• Supplied data:
□ □ □ □ □ □ □
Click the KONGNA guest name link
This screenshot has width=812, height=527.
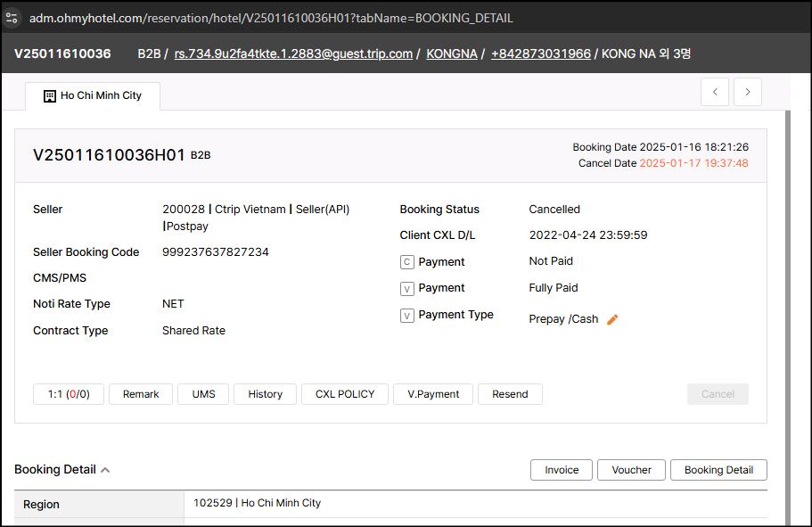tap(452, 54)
□ □ □ □ □ □ □
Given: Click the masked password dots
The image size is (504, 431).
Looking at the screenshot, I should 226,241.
□ □ □ □ □ □ □
• What the task requires: Where a line above holds the string "Click", copy that line.

• Written solution:
Click the KONGNA guest name link
Given: Click the masked password dots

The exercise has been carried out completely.